● **What the task requires**
Without the pictures, output the records below word for word.

● **Stored data entries**

____

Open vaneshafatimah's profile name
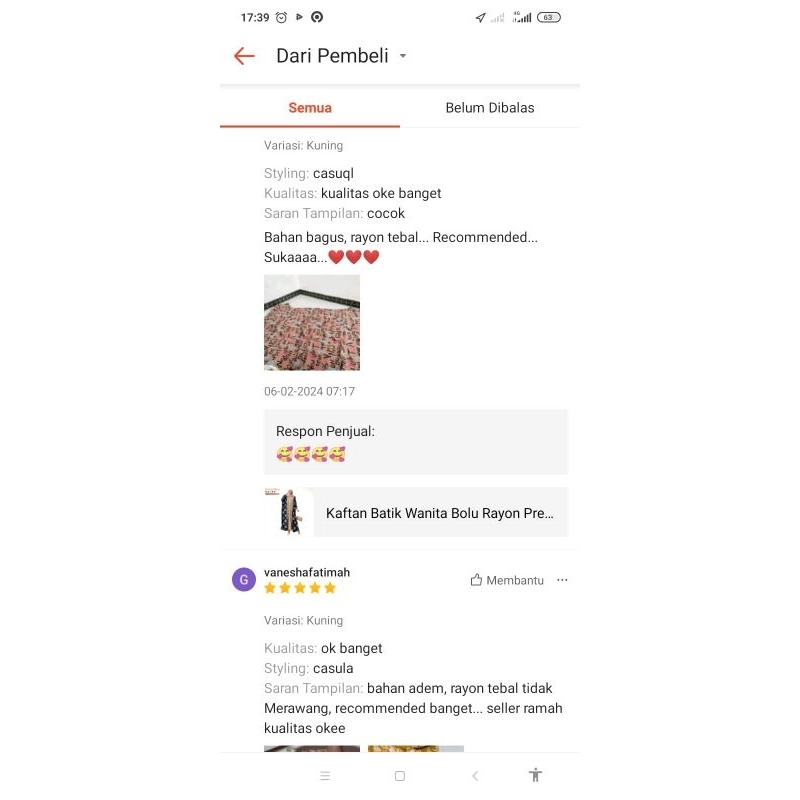Screen dimensions: 800x800 click(307, 572)
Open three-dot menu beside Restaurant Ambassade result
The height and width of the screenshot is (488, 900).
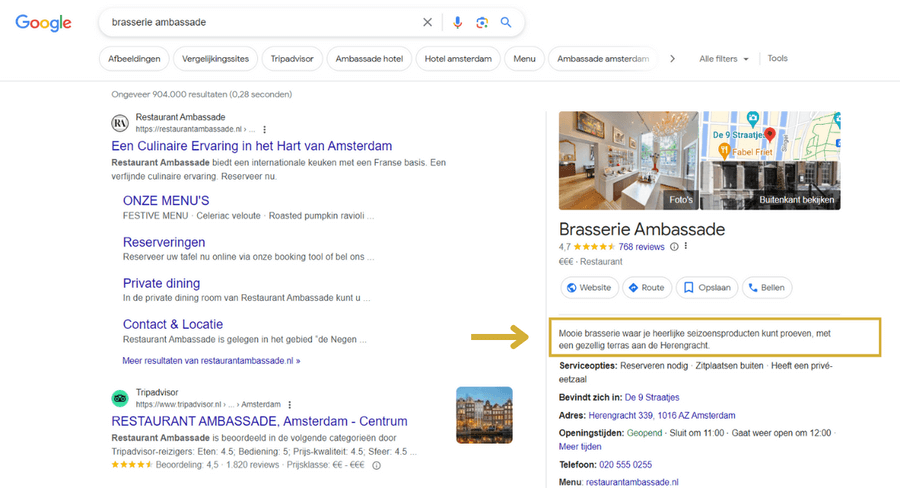(265, 129)
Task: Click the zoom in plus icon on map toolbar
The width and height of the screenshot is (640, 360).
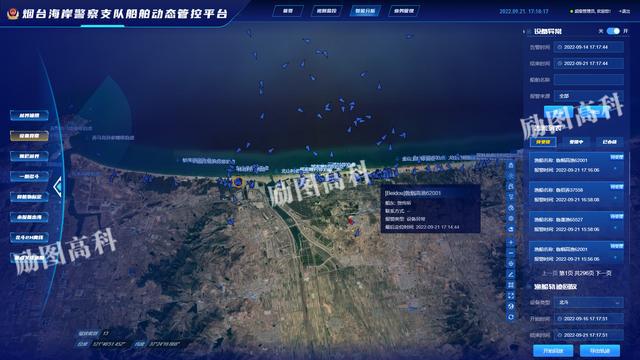Action: click(511, 242)
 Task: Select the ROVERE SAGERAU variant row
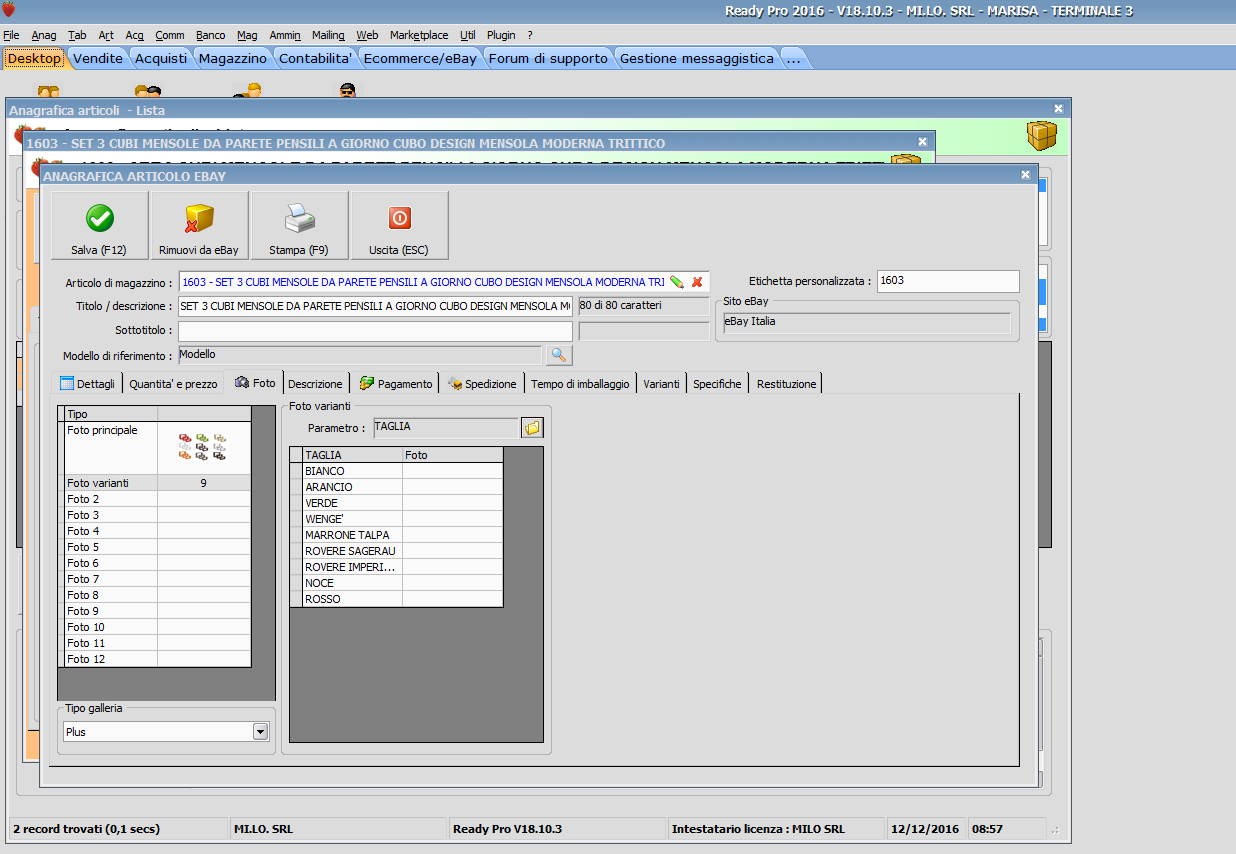tap(350, 551)
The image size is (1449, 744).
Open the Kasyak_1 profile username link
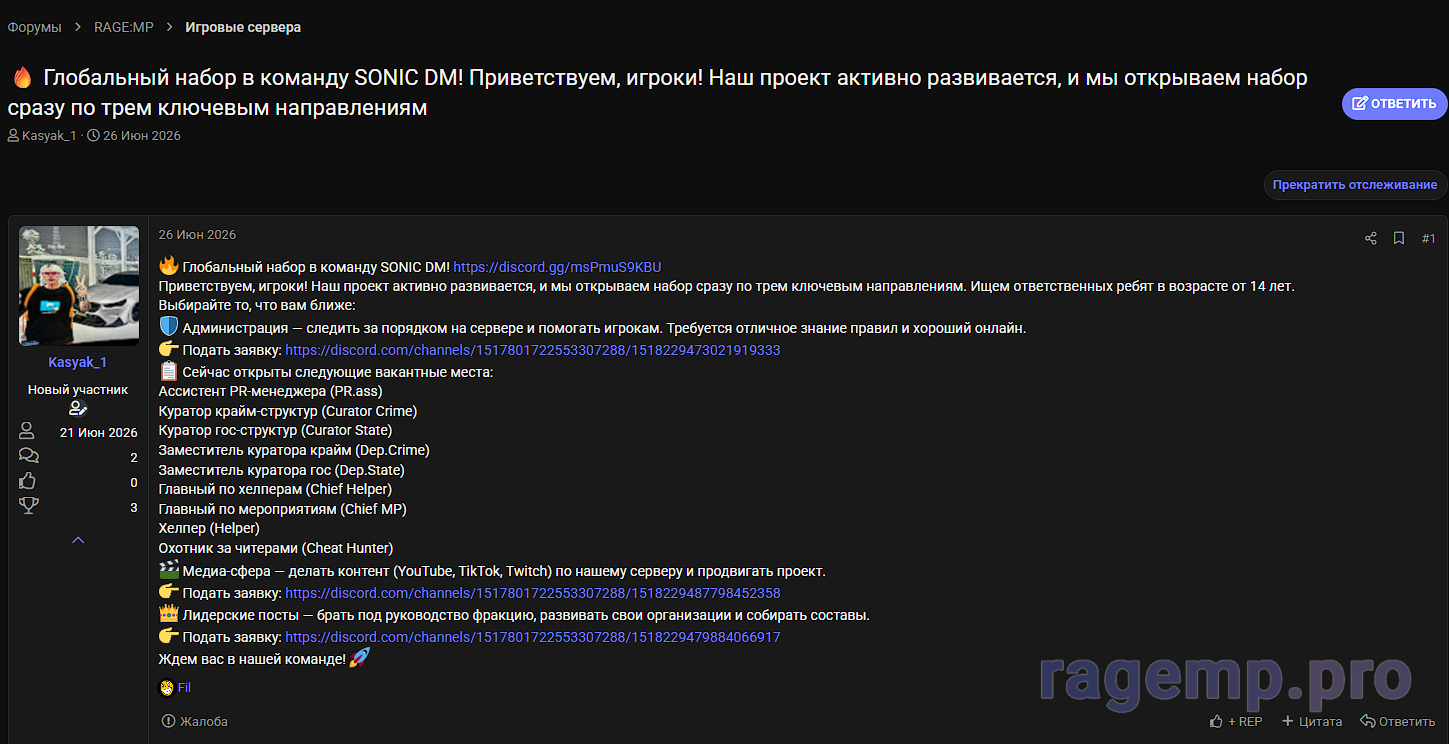pyautogui.click(x=78, y=362)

____

● **Answer to the problem**
Open vaneshafatimah's profile name
Screen dimensions: 800x800 click(307, 572)
Open three-dot menu beside Restaurant Ambassade result
The height and width of the screenshot is (488, 900).
(265, 129)
Task: Click the zoom in plus icon on map toolbar
The width and height of the screenshot is (640, 360).
Action: click(511, 242)
 Task: Select the ROVERE SAGERAU variant row
tap(350, 551)
The image size is (1449, 744).
Open the Kasyak_1 profile username link
pyautogui.click(x=78, y=362)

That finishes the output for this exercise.